Epidemias contemporâneas e seus desafios relacionados à histeria coletiva

Enviada em 10/04/2020

Em 430-427 a.C ocorreu em Atenas um surto epidêmico que se disseminou por toda a cidade chamado de “Peste de Atenas”. Atualmente, apesar de nos encontramos no início da 3º revolução industrial, epidemais continuam acontecendo e como consequência dos avanços tecnológicos os desafios aumentaram. Além da doença, é necessário conter também a histeria coletiva causada, principalmente, pelo excesso de informações e a cultura do imediatismo.

Na China, em dezembro de 2019, surgiu o novo coronavírus, Covid -2019, que em 3 meses se alastrou por todo o globo, e como consequência, as mídias sociais foram demasiadas de informações e “fake news”, notícias falsas, que começaram a circular pela internet e a histeria coletiva agravou-se, pois como o sociólogo Zygmunt Bauman salientou “não há tempo de transformar essas informações variadas em uma visão”. E, como consequência, juntamente a histeria o estresse é instalado e , de acordo, com estudos recentes divulgados pela UOL este é um agravante de epidemias, sendo, necessária sua moderação.

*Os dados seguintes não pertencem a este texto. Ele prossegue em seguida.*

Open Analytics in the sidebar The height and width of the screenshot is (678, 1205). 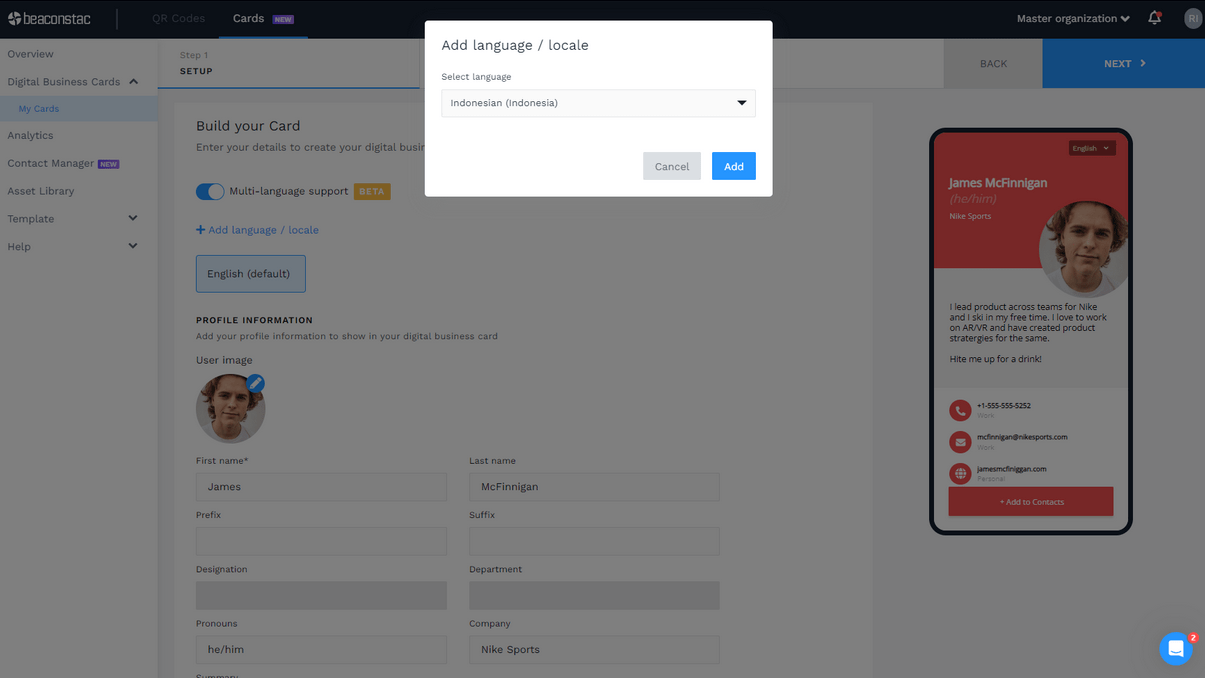[x=30, y=135]
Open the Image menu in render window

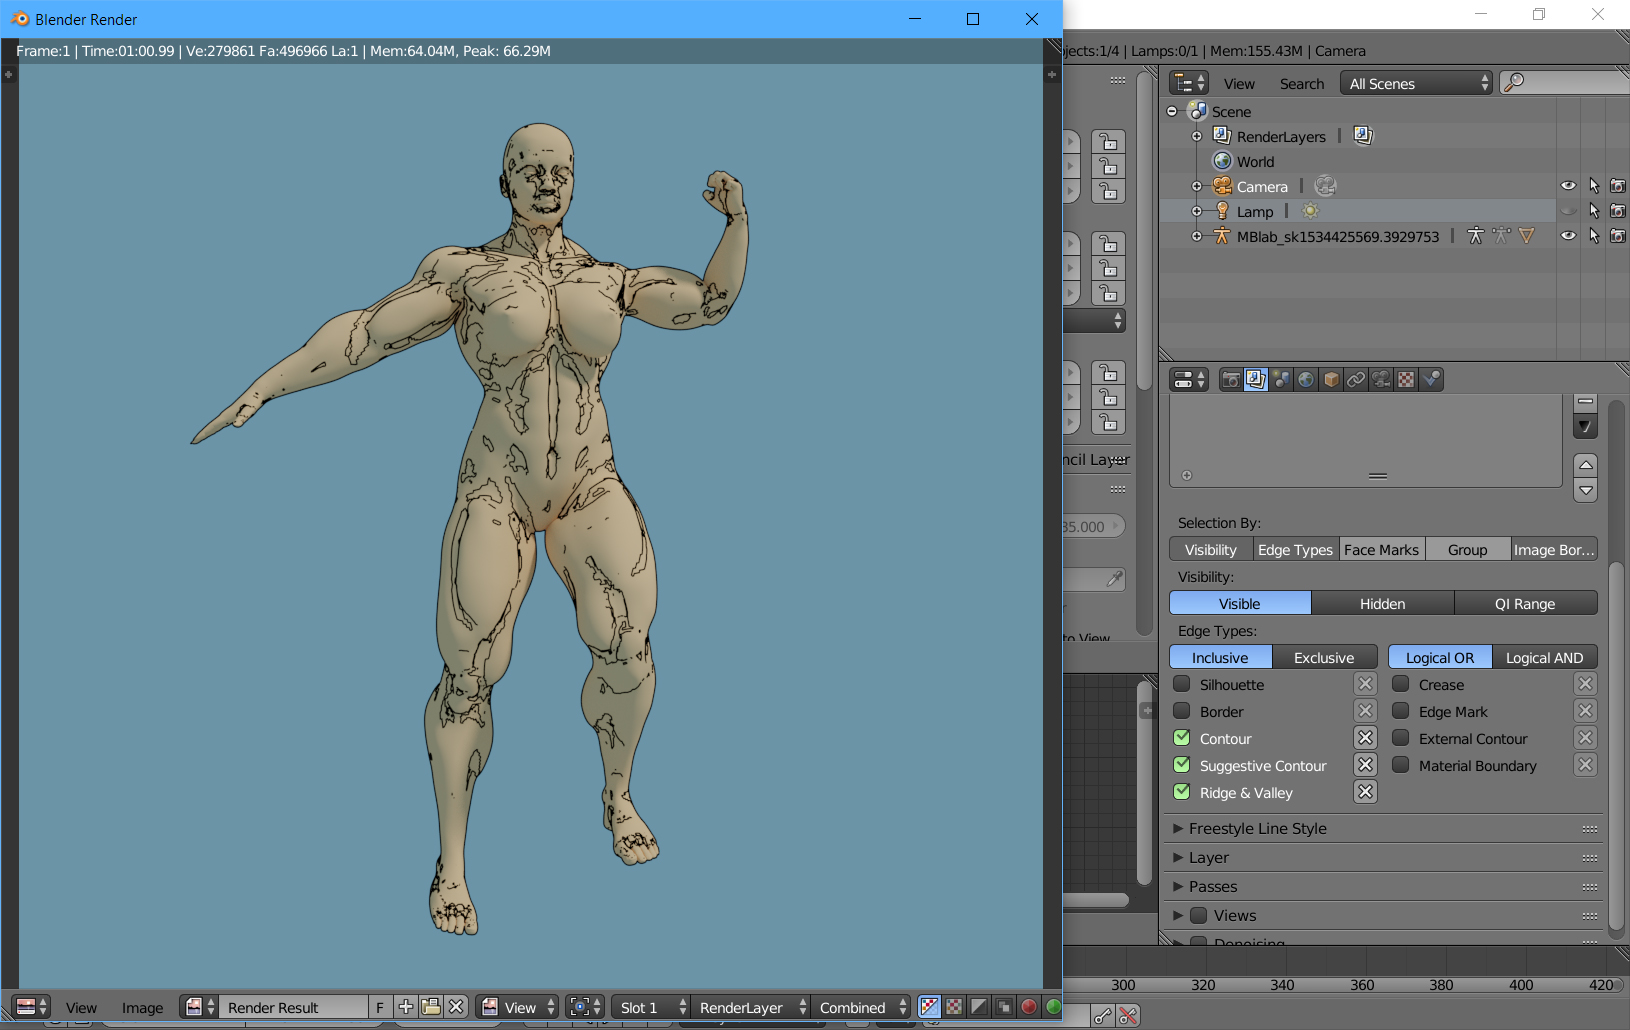pyautogui.click(x=142, y=1007)
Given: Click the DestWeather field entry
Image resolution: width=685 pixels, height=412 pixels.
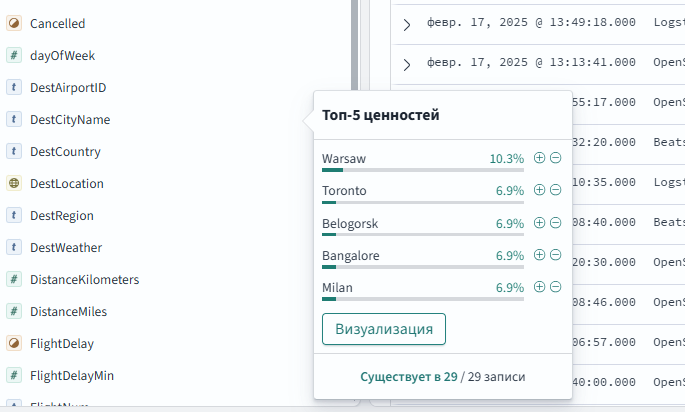Looking at the screenshot, I should click(x=66, y=248).
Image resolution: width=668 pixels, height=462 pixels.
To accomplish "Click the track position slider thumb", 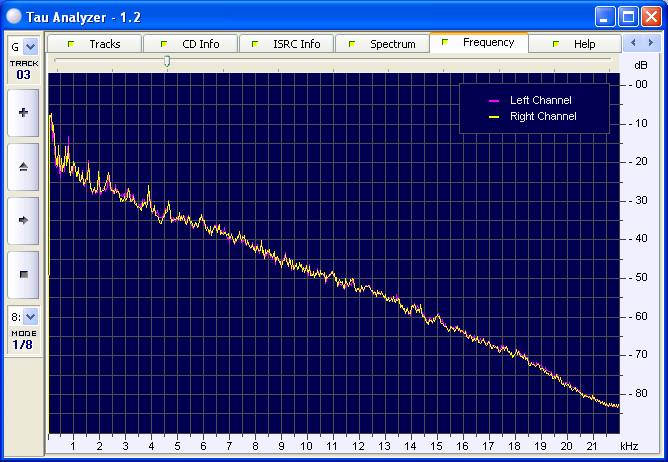I will pyautogui.click(x=167, y=61).
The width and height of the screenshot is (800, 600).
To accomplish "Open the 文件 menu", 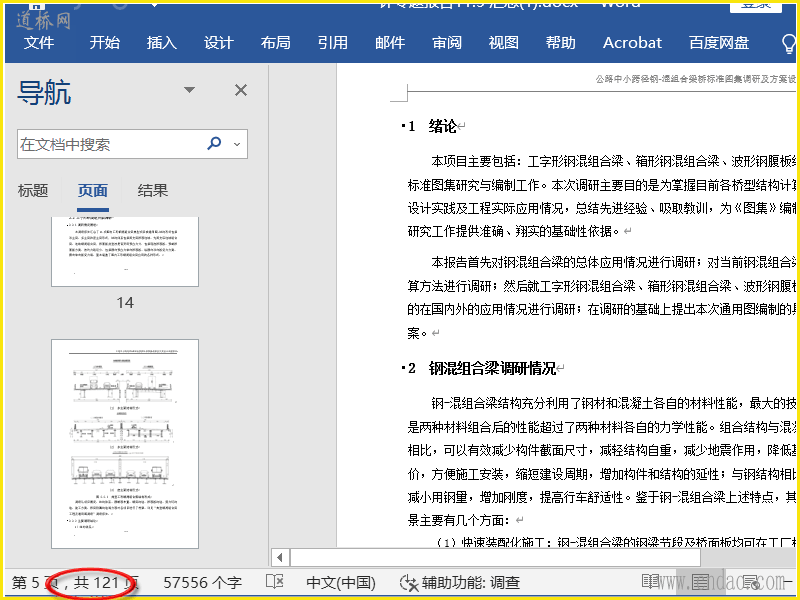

Outro ponto é a atual cultura o: imediatismo. Ao surgir uma epidemia é necessário um tempo para a criação de uma vacina ou remédio, pois isso envolve pesquisas e experimentos, e pode levar até anos para serem concluídos. Contundo, devido a essa cultura, a população não consegue esperar mais do que poucos meses, pois o presente se mostra mais alargado do que realmente é, gerando um caos, e, consequentemente, a histeria.

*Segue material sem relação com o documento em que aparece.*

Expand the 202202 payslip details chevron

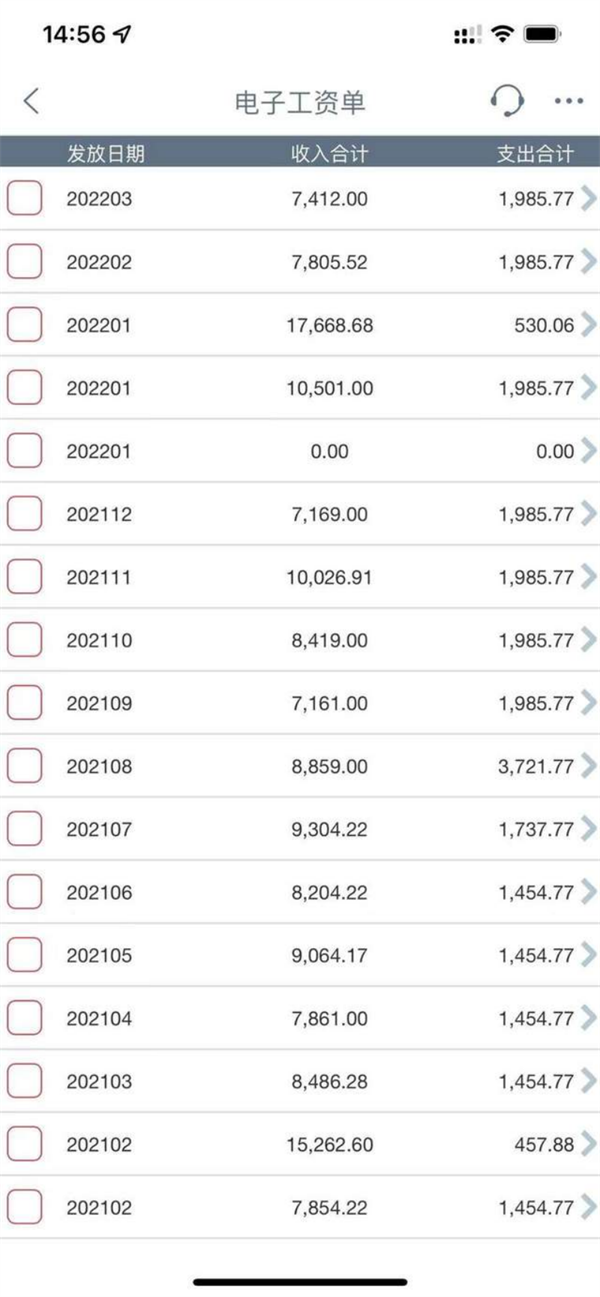(588, 261)
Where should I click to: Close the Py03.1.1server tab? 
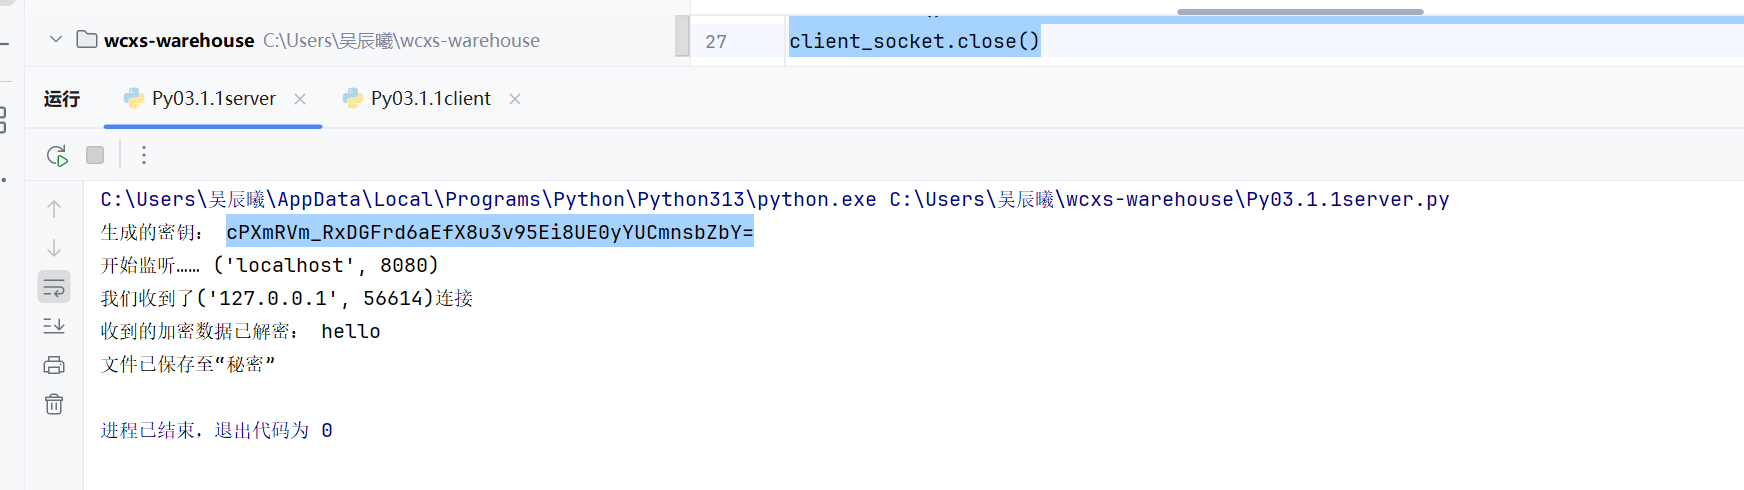click(300, 99)
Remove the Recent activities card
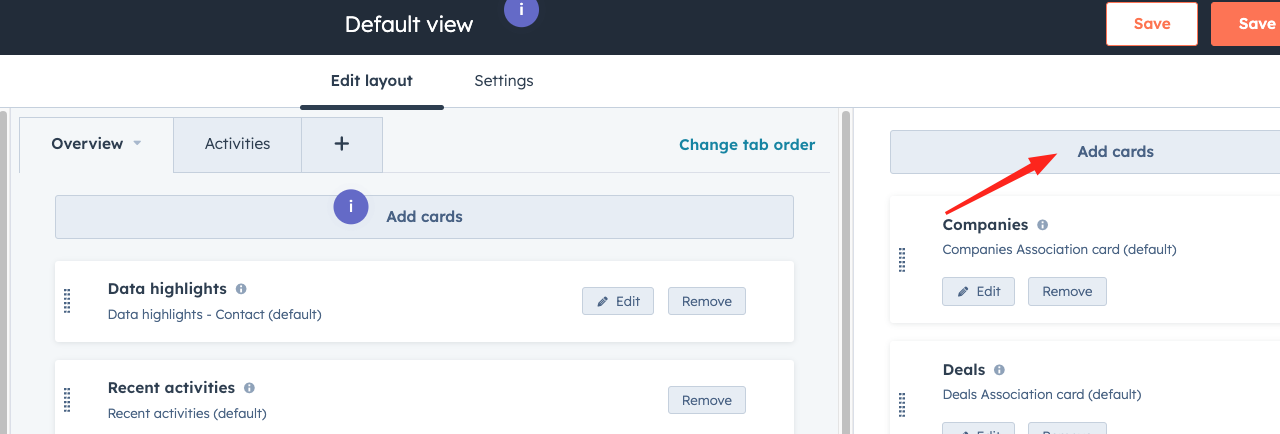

Conclui-se, portanto, que a histeria coletiva é um dos principais desafios da sociedade quanto a epidemia. Por isso, é necessário que o Ministério da Saúde juntamente com o Ministério da Tecnologia crie um aplicativo para a divulgação de notícias relacionados a saúde de forma neutra e “não” massiva, em que todos terão acesso, não necessitando de internet para tal. Assim, “fake news” serão controlas e a histeria coletiva diminuirá.